2. You're rate-sensitive and cash-rich. If you have $300K+ in liquid taxable assets beyond your emergency fund and tax-advantaged contributions are already maxed, the marginal dollar of brokerage isn't earning much in tax efficiency. Putting some down to capture the rate-tier discount is reasonable.

3. The lender's rate gap is wider than typical. Some portfolios price 0% down 0.50%+ above 20% down. On a $1M loan that's roughly $145,000 in lifetime interest — large enough to overwhelm most opportunity-cost arguments. Always ask for the full rate sheet by LTV tier, not just the rate quoted at your assumed down payment.

4. You want to avoid being underwater. With national price growth projected at just 2%–4% for 2026, a 0%-down buyer in a soft Sun Belt market could be modestly underwater on day one after closing costs. That's not a crisis, but it is a constraint on flexibility.

The middle path most attendings actually use

In practice, many doctors, dentists, and pharmacists land at 5% or 10% down. It captures most of the rate-tier discount, leaves a meaningful cash cushion, and avoids the "all-in on house" feeling that 20% creates for someone who's just escaped six-figure student debt. There's no prize for being all-or-nothing on this decision.

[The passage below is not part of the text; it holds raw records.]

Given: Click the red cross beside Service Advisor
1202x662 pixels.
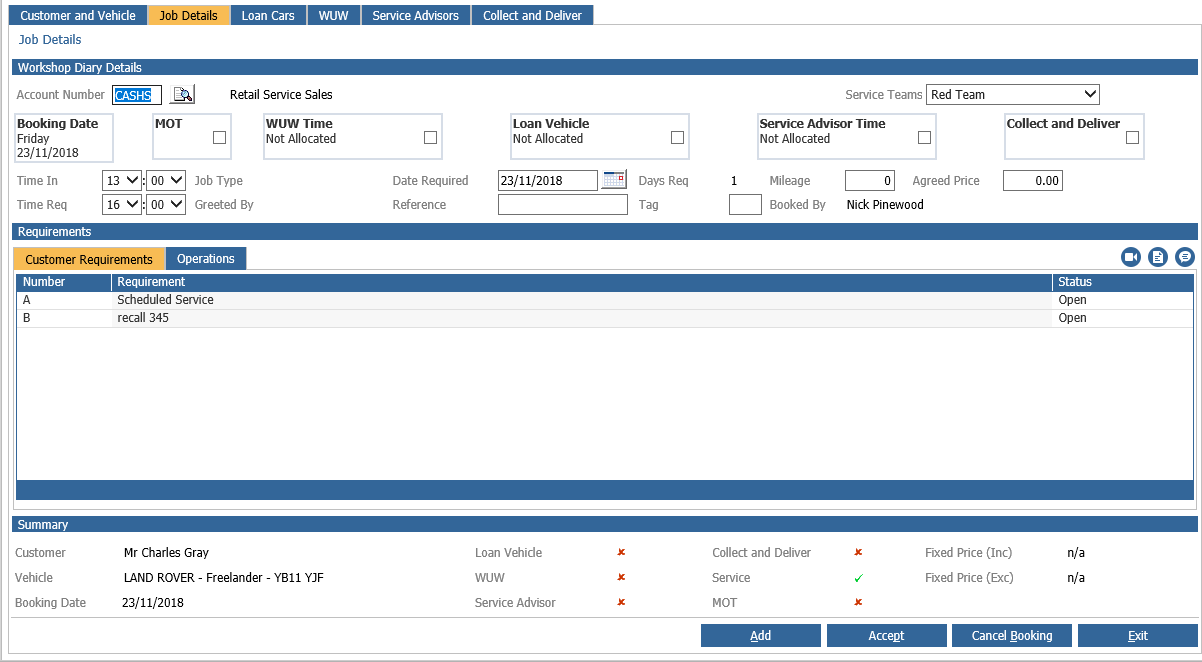Looking at the screenshot, I should (x=621, y=602).
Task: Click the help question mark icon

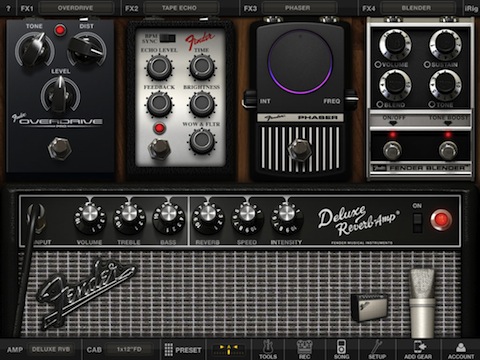Action: pyautogui.click(x=8, y=8)
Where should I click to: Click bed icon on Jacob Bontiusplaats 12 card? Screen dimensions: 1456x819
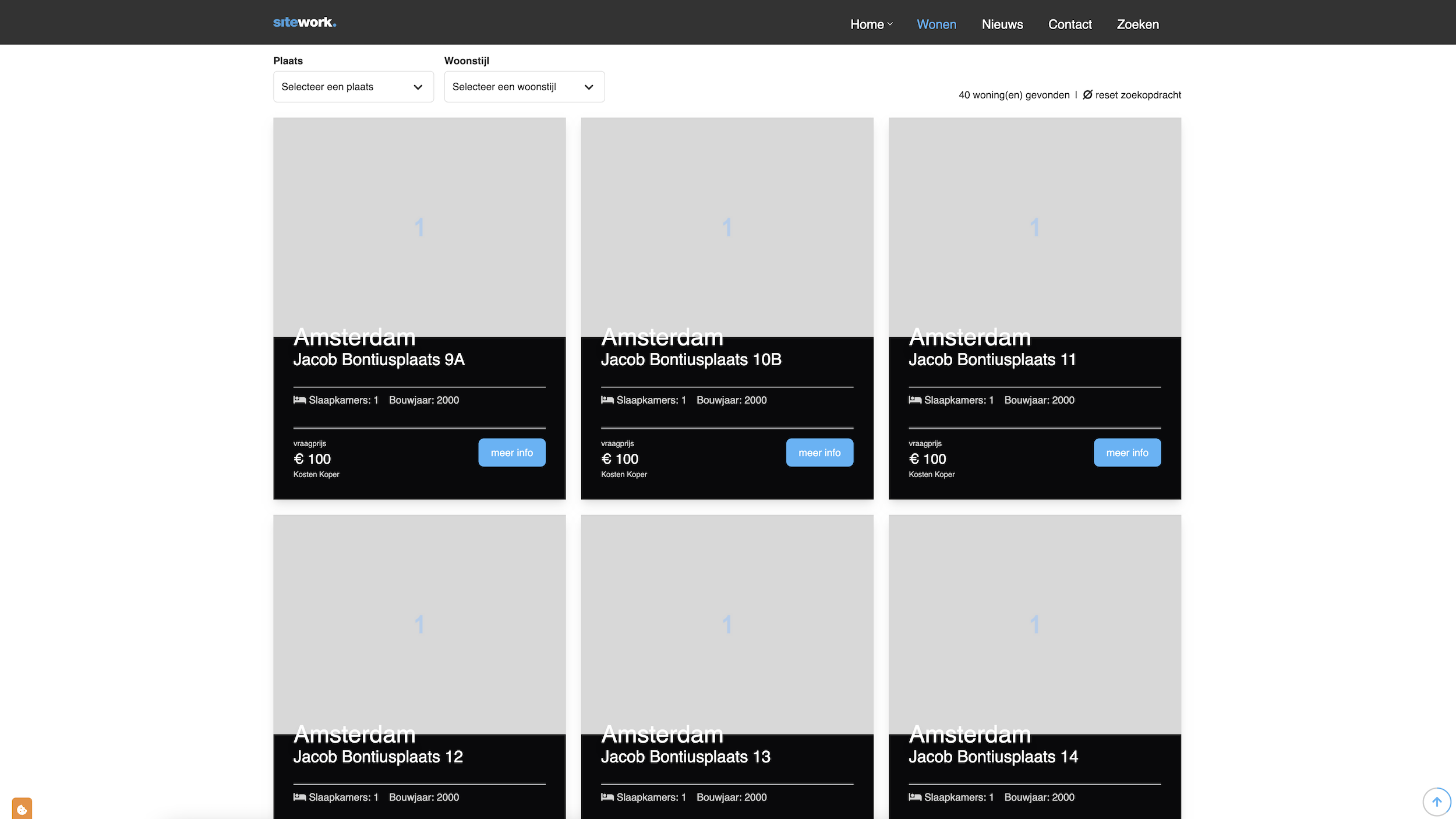pos(299,797)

A 5-question decision checklist

  • What's the rate gap between 0% down and 10% (or 20%) down on this exact file?
  • Do I have a 6-month emergency fund plus the down payment I'm considering?
  • Is my higher-rate debt (student loans 7%+, consumer debt) already retired?
  • Am I fully maxed on employer-match retirement and HSA?
  • Is my expected hold period at least 5 years?
  • If you can answer "yes" to questions 2–5 and the rate gap is wide, lean toward more down. If you answer "no" to one or more, the 0% feature of a physician loan is doing its real job — preserving liquidity for higher-impact uses while you settle into your career.

    MedPharmaConnect is for educational purposes only. We are not a lender. Talk to a licensed loan officer and a fee-only financial planner about your specific numbers before committing to a down payment strategy.